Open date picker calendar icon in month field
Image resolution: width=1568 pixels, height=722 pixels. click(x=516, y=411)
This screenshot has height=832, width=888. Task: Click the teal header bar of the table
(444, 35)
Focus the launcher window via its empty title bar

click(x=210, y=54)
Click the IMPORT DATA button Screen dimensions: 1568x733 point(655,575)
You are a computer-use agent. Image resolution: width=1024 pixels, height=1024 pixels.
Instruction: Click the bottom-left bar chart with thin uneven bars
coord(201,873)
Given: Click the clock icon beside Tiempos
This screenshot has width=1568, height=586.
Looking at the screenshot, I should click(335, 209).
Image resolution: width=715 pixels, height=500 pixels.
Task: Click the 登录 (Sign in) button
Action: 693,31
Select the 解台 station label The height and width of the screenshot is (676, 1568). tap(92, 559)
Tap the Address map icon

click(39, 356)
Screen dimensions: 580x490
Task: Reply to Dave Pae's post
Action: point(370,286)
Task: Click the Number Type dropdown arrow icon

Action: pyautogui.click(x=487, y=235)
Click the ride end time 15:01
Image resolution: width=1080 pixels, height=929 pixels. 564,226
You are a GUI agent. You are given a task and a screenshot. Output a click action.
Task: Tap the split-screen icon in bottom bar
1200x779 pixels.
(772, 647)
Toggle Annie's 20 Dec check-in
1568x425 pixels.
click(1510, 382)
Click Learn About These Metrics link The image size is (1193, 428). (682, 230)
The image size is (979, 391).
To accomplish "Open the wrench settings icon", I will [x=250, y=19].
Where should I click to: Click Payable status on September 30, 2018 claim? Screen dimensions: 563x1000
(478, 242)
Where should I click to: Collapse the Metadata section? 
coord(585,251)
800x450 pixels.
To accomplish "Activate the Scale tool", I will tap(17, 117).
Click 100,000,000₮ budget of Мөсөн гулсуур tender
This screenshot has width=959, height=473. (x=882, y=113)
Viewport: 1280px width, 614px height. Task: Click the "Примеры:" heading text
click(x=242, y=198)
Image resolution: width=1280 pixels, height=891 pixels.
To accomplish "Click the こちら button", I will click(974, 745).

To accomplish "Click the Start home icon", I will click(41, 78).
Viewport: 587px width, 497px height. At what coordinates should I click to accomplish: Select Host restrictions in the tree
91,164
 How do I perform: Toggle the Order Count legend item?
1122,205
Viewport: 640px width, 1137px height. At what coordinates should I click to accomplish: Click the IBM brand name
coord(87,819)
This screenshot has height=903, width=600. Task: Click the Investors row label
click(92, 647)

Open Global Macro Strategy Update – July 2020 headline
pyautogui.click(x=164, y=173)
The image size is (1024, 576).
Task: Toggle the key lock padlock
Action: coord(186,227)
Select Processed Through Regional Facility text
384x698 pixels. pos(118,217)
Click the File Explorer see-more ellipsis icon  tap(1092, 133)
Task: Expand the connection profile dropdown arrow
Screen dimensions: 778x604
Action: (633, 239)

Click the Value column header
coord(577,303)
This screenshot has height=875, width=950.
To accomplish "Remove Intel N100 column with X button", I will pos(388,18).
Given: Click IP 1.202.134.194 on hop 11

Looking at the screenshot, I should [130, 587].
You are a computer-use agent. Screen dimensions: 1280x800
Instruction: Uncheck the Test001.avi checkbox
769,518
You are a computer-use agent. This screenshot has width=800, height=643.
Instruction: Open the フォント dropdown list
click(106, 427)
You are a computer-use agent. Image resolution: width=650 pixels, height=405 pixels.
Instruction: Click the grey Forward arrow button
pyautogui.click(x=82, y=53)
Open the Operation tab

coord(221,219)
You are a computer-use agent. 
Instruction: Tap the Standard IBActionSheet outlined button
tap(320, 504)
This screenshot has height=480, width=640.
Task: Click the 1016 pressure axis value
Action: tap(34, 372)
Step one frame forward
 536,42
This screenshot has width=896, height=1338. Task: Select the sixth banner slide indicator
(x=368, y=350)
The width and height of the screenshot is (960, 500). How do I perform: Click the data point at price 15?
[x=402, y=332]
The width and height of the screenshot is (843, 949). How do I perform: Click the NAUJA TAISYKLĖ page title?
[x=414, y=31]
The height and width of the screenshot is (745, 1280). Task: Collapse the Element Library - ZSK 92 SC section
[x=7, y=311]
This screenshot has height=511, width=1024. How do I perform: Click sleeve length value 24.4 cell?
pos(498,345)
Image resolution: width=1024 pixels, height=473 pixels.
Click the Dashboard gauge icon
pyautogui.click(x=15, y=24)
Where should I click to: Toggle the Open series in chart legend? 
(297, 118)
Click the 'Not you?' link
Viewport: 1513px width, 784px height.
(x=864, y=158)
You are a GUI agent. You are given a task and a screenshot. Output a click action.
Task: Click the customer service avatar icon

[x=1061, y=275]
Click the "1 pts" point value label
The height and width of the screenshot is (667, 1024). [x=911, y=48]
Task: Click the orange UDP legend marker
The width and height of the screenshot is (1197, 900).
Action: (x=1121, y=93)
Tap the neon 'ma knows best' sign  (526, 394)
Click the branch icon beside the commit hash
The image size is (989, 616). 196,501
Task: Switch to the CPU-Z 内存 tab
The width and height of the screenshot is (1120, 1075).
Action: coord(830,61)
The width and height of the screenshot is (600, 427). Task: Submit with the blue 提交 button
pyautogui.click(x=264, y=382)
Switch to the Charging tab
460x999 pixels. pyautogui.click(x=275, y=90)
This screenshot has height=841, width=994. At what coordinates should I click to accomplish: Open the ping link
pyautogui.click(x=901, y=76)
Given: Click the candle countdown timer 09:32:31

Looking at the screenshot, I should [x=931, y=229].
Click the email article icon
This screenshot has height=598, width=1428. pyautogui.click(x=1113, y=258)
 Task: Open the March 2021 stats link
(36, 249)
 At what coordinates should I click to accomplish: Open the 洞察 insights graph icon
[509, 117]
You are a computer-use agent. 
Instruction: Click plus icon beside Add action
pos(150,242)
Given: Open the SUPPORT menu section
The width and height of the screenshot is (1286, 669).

◇ ◇ ◇ ◇

The response should consist of all the entries, reproduced word for word.

Open date picker calendar icon in month field
Image resolution: width=1568 pixels, height=722 pixels. click(x=516, y=411)
This screenshot has height=832, width=888. Task: Click the teal header bar of the table
(444, 35)
Focus the launcher window via its empty title bar

click(x=210, y=54)
Click the IMPORT DATA button Screen dimensions: 1568x733 point(655,575)
You are a computer-use agent. Image resolution: width=1024 pixels, height=1024 pixels.
Instruction: Click the bottom-left bar chart with thin uneven bars
coord(201,873)
Given: Click the clock icon beside Tiempos
This screenshot has width=1568, height=586.
Looking at the screenshot, I should click(335, 209).
Image resolution: width=715 pixels, height=500 pixels.
Task: Click the 登录 (Sign in) button
Action: 693,31
Select the 解台 station label The height and width of the screenshot is (676, 1568). tap(92, 559)
Tap the Address map icon

click(39, 356)
Screen dimensions: 580x490
Task: Reply to Dave Pae's post
Action: point(370,286)
Task: Click the Number Type dropdown arrow icon

Action: pyautogui.click(x=487, y=235)
Click the ride end time 15:01
Image resolution: width=1080 pixels, height=929 pixels. 564,226
You are a GUI agent. You are given a task and a screenshot. Output a click action.
Task: Tap the split-screen icon in bottom bar
1200x779 pixels.
(772, 647)
Toggle Annie's 20 Dec check-in
1568x425 pixels.
click(1510, 382)
Click Learn About These Metrics link The image size is (1193, 428). (682, 230)
The image size is (979, 391).
To accomplish "Open the wrench settings icon", I will [x=250, y=19].
Where should I click to: Click Payable status on September 30, 2018 claim? Screen dimensions: 563x1000
(478, 242)
Where should I click to: Collapse the Metadata section? 
coord(585,251)
800x450 pixels.
To accomplish "Activate the Scale tool", I will tap(17, 117).
Click 100,000,000₮ budget of Мөсөн гулсуур tender
This screenshot has width=959, height=473. (x=882, y=113)
Viewport: 1280px width, 614px height. Task: Click the "Примеры:" heading text
click(x=242, y=198)
Image resolution: width=1280 pixels, height=891 pixels.
To accomplish "Click the こちら button", I will click(974, 745).

To accomplish "Click the Start home icon", I will click(41, 78).
Viewport: 587px width, 497px height. At what coordinates should I click to accomplish: Select Host restrictions in the tree
91,164
 How do I perform: Toggle the Order Count legend item?
1122,205
Viewport: 640px width, 1137px height. At what coordinates should I click to accomplish: Click the IBM brand name
coord(87,819)
This screenshot has height=903, width=600. Task: Click the Investors row label
click(92, 647)

Open Global Macro Strategy Update – July 2020 headline
pyautogui.click(x=164, y=173)
The image size is (1024, 576).
Task: Toggle the key lock padlock
Action: coord(186,227)
Select Processed Through Regional Facility text
384x698 pixels. pos(118,217)
Click the File Explorer see-more ellipsis icon  tap(1092, 133)
Task: Expand the connection profile dropdown arrow
Screen dimensions: 778x604
Action: (633, 239)

Click the Value column header
coord(577,303)
This screenshot has height=875, width=950.
To accomplish "Remove Intel N100 column with X button", I will pos(388,18).
Given: Click IP 1.202.134.194 on hop 11

Looking at the screenshot, I should [130, 587].
You are a computer-use agent. Screen dimensions: 1280x800
Instruction: Uncheck the Test001.avi checkbox
769,518
You are a computer-use agent. This screenshot has width=800, height=643.
Instruction: Open the フォント dropdown list
click(106, 427)
You are a computer-use agent. Image resolution: width=650 pixels, height=405 pixels.
Instruction: Click the grey Forward arrow button
pyautogui.click(x=82, y=53)
Open the Operation tab

coord(221,219)
You are a computer-use agent. 
Instruction: Tap the Standard IBActionSheet outlined button
tap(320, 504)
This screenshot has height=480, width=640.
Task: Click the 1016 pressure axis value
Action: tap(34, 372)
Step one frame forward
 536,42
This screenshot has width=896, height=1338. Task: Select the sixth banner slide indicator
(x=368, y=350)
The width and height of the screenshot is (960, 500). How do I perform: Click the data point at price 15?
[x=402, y=332]
The width and height of the screenshot is (843, 949). How do I perform: Click the NAUJA TAISYKLĖ page title?
[x=414, y=31]
The height and width of the screenshot is (745, 1280). Task: Collapse the Element Library - ZSK 92 SC section
[x=7, y=311]
This screenshot has height=511, width=1024. How do I perform: Click sleeve length value 24.4 cell?
pos(498,345)
Image resolution: width=1024 pixels, height=473 pixels.
Click the Dashboard gauge icon
pyautogui.click(x=15, y=24)
Where should I click to: Toggle the Open series in chart legend? 
(297, 118)
Click the 'Not you?' link
Viewport: 1513px width, 784px height.
(x=864, y=158)
You are a GUI agent. You are given a task and a screenshot. Output a click action.
Task: Click the customer service avatar icon

[x=1061, y=275]
Click the "1 pts" point value label
The height and width of the screenshot is (667, 1024). [x=911, y=48]
Task: Click the orange UDP legend marker
The width and height of the screenshot is (1197, 900).
Action: (x=1121, y=93)
Tap the neon 'ma knows best' sign  (526, 394)
Click the branch icon beside the commit hash
The image size is (989, 616). 196,501
Task: Switch to the CPU-Z 内存 tab
The width and height of the screenshot is (1120, 1075).
Action: coord(830,61)
The width and height of the screenshot is (600, 427). Task: Submit with the blue 提交 button
pyautogui.click(x=264, y=382)
Switch to the Charging tab
460x999 pixels. pyautogui.click(x=275, y=90)
This screenshot has height=841, width=994. At what coordinates should I click to accomplish: Open the ping link
pyautogui.click(x=901, y=76)
Given: Click the candle countdown timer 09:32:31

Looking at the screenshot, I should [x=931, y=229].
Click the email article icon
This screenshot has height=598, width=1428. pyautogui.click(x=1113, y=258)
 Task: Open the March 2021 stats link
(36, 249)
 At what coordinates should I click to accomplish: Open the 洞察 insights graph icon
[509, 117]
You are a computer-use agent. 
Instruction: Click plus icon beside Add action
pos(150,242)
Given: Open the SUPPORT menu section
The width and height of the screenshot is (1286, 669).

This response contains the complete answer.